▶ Given records
- - - - - - -

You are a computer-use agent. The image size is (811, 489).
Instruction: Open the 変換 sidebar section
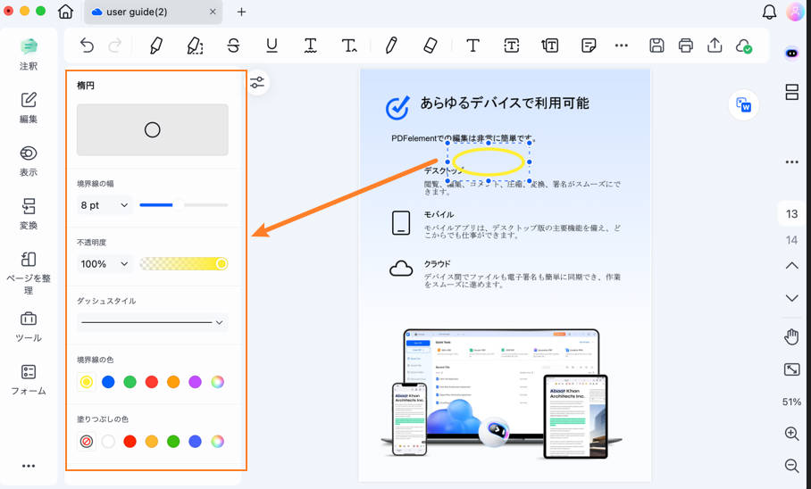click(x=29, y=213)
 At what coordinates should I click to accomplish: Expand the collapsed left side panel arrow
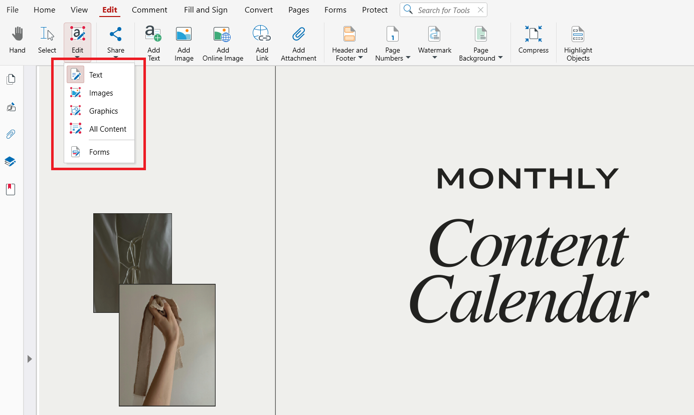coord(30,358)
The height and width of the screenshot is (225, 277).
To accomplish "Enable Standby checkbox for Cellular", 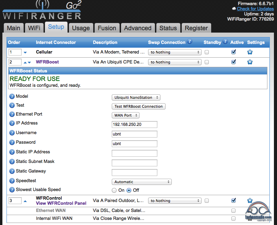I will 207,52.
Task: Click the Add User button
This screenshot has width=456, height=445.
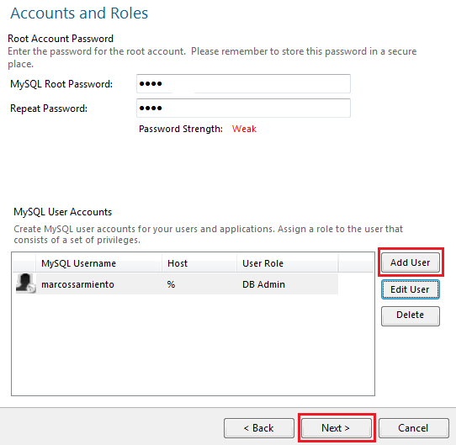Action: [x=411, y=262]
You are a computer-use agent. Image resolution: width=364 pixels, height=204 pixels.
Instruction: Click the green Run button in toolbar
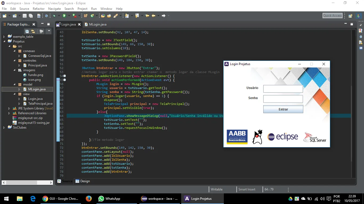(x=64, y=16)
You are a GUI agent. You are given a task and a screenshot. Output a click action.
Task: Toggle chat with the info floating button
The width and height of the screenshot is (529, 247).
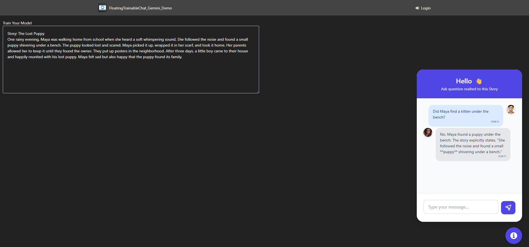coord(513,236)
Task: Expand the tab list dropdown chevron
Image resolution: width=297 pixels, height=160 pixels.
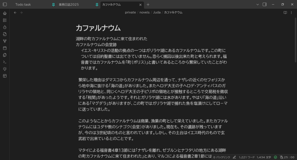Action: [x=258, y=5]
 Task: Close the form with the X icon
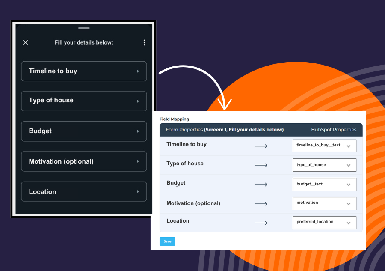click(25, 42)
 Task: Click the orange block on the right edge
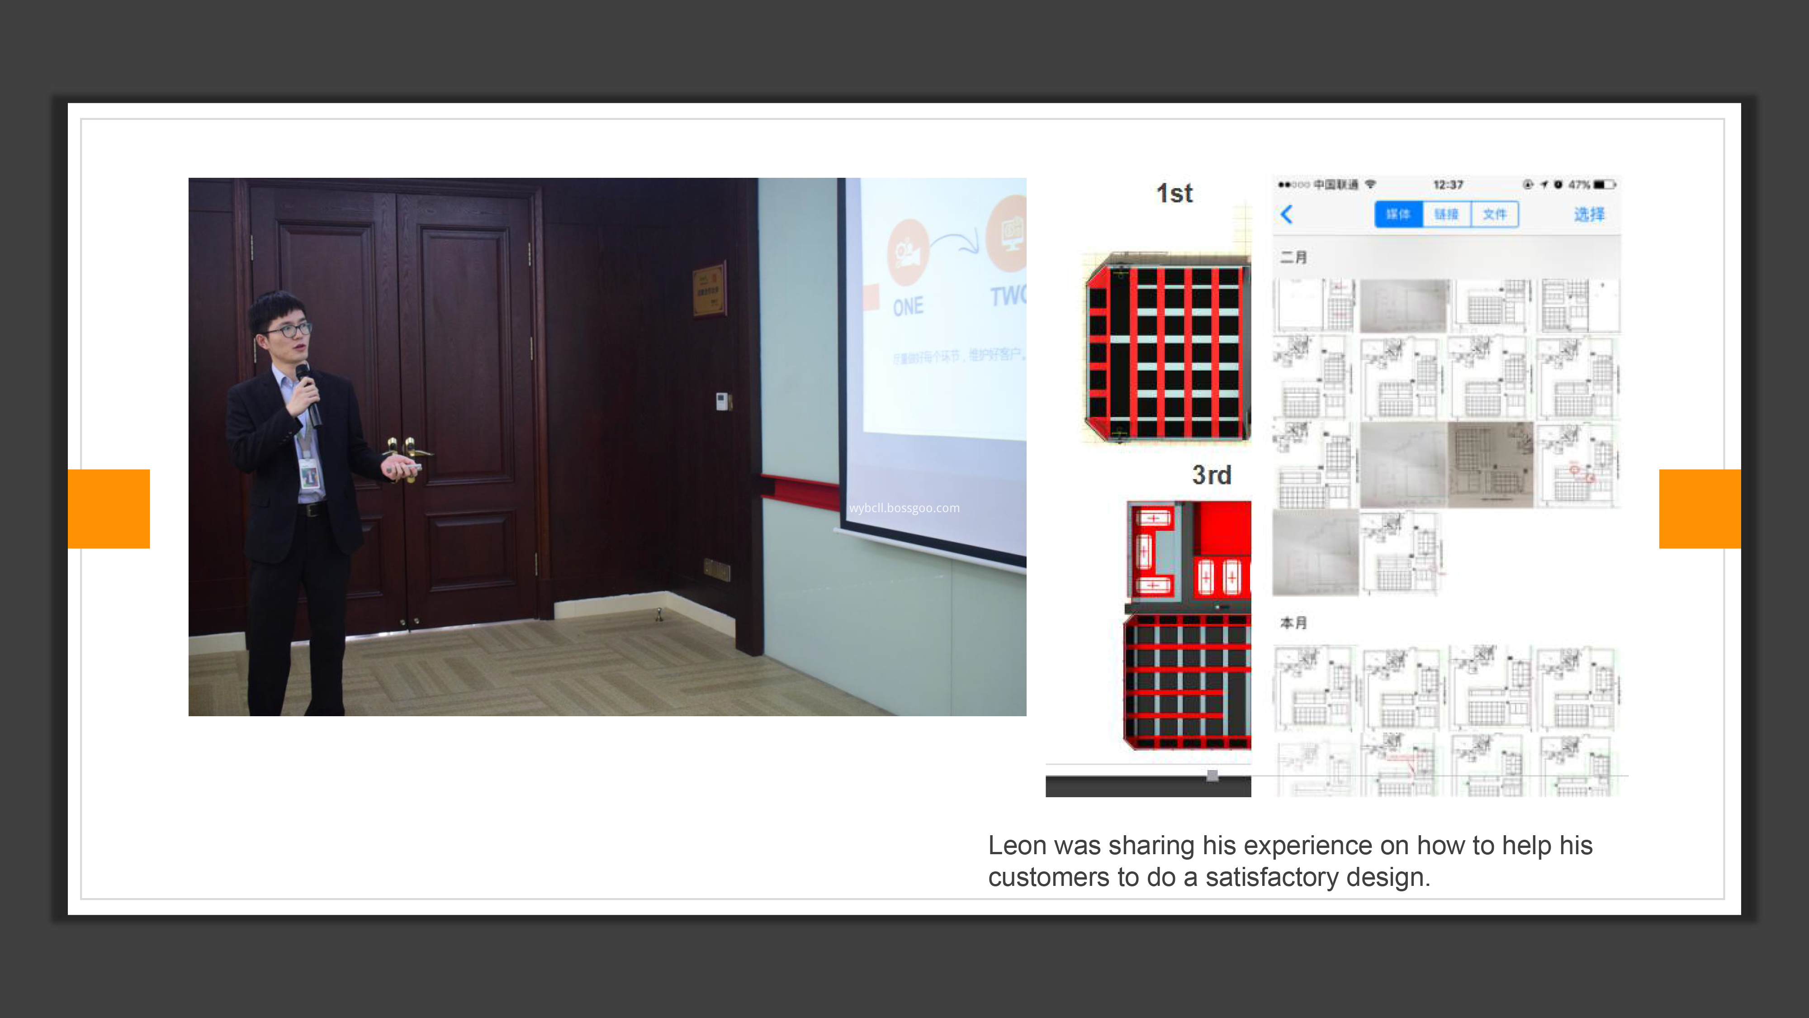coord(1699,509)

- - - - - - -

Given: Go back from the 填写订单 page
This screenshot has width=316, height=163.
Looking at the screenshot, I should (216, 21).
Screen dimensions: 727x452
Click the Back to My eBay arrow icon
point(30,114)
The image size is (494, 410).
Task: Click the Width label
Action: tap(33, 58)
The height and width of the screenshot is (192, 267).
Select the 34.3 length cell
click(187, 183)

- - - - - - -

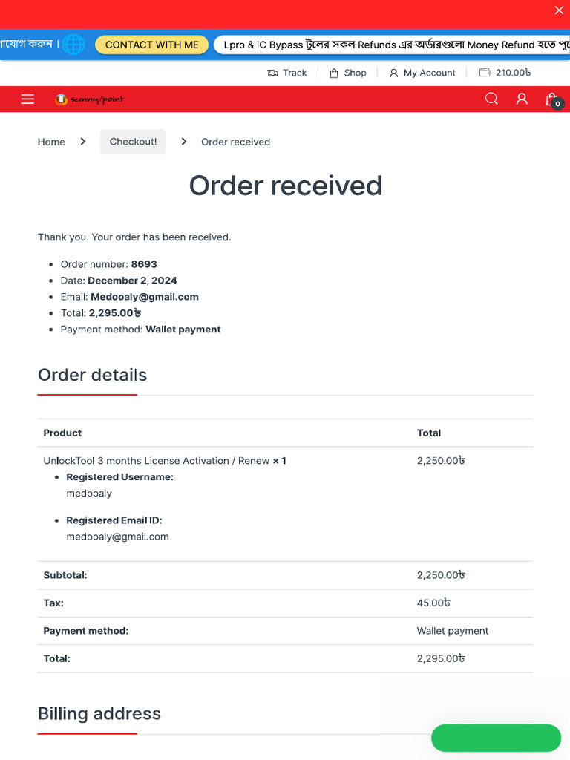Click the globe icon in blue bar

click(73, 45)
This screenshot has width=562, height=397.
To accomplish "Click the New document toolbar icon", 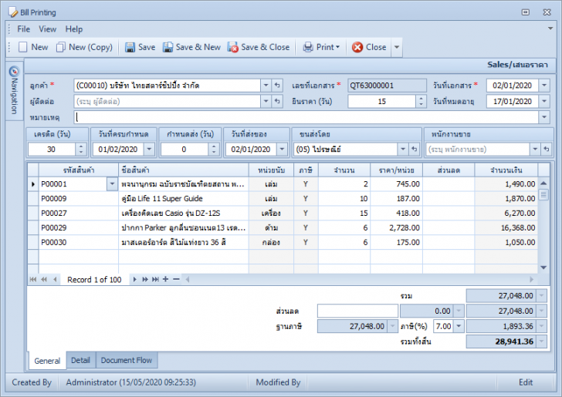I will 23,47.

- - - - - - -

Scan the entries above for the string "agent", and copy every line where it turns up.

▶ Exercise result
You are a computer-use agent. The image size is (811, 489).
You are a computer-use agent. Image resolution: width=364 pixels, height=204 pixels.
You are a GUI agent. You are given a task and a screenshot. Output a click action.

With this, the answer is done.